Membre du Pôle Communication de BBY.
Mail : ousmanebadiane1@gmail.com
Cette situation a été aggravée par la forte pluie qui s’était abattue la veille du scrutin, en début de soirée, sur presque l’ensemble du territoire, et qui a dévasté plusieurs abris provisoires, entrainant ainsi d’énormes difficultés dans l’acheminement du matériel électoral dans plusieurs localités. Heureusement que la situation a été rétablie grâce aux mesures d’urgences rigoureuses prises par l’Etat.
Devant une telle situation, Me Abdoulaye Wade a pointé du doigt, le Président de la République, considéré comme le seul responsable des dysfonctionnements du scrutin législatif 2017, en ces termes : « Macky Sall a donné des instructions pour que, dans tous les endroits où il pense que l’opposition pourra gagner, les gens ne votent pas… Macky Sall c’est comme quelqu’un qui essaie de bloquer la fermeture d’une marmite bouillante et qui fait tout exploser, mais on saura que c’est de sa faute. Il faut que Macky Sall s’en aille car il a prouvé son incapacité ». (Le Monde Afrique du 31 juillet 2017).

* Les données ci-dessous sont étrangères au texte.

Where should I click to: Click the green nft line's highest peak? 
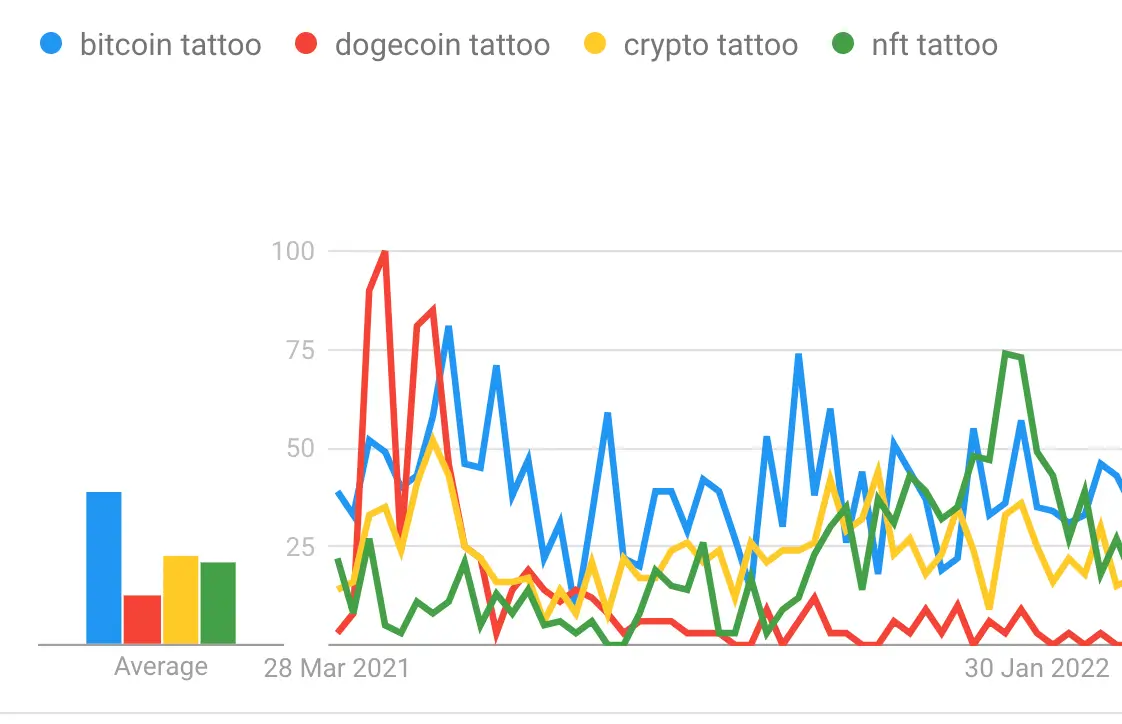tap(1005, 353)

Les Sénégalais sont unanimes à reconnaître que les élections législatives du 30 juillet 2017 se sont déroulées dans des conditions difficiles. Personne n’a nié un tel fait. Cependant, le juge des élections qu’est le Conseil Constitutionnel, a estimé que malgré les couacs constatés, la sincérité du scrutin n’a pas été entachée dans l’ensemble.
La Coalition Wattu Senegaal a publié un document non daté intitulé « Eléments d'un livre blanc sur la mascarade électorale du 30 juillet 2017 au Sénégal et les raisons d’une non élection ». Le mérite de ce document d’évaluation des législatives 2017 est d’avoir pointé du doigt des dysfonctionnements nés de ce scrutin. Cependant, il a le défaut majeur de noircir tout le tableau des législatives du 30 juillet 2017, jusqu’à tomber dans la désinformation, la caricature et des accusations visant à discréditer le chef de coalition Benno Book Yaakaar.
Le Ministère de l’Intérieur et de la Sécurité Publique (MINT) a sans aucun doute des responsabilités particulières dans ce qui s’est passé lors de ce scrutin. Il a publié un document intitulé « Eléments de réponse au « livre blanc » de la coalition de partis de l'opposition wattu senegaal sur les élections législatives du 30 juillet 2017 » (août 2017). La publication de ce document, par-delà les aspects polémiques, mérite d’être saluée dans la mesure où elle a apporté des éclairages utiles sur le déroulement et l’organisation des législatives du 30 juillet 2017. S’il est vrai comme le dit l’adage « qu’expliquer n’est pas excuser », il nous semble utile de prendre en compte les informations importantes livrées par le MINT dans la conduite et le management de tout le processus électoral des législatives du 30 juillet 2017. Tous les acteurs politiques doivent procéder à une évaluation critique collective et s’interroger sur leurs propres responsabilités et les assumer.
Le nombre élevé des 47 listes en compétition et qui est à la source des difficultés d’organisation du scrutin, n’est pas le fait du MINT. C’est une responsabilité de tous les acteurs politiques et de notre système électoral qui a rendu très élastiques les conditions de participation des partis politiques et des citoyens à tous les types d’élection. Si donc des mesures ne sont pas prises pour réguler le jeu électoral, on pourrait se retrouver demain avec des centaines de listes aux élections. Ce qui serait ingérable.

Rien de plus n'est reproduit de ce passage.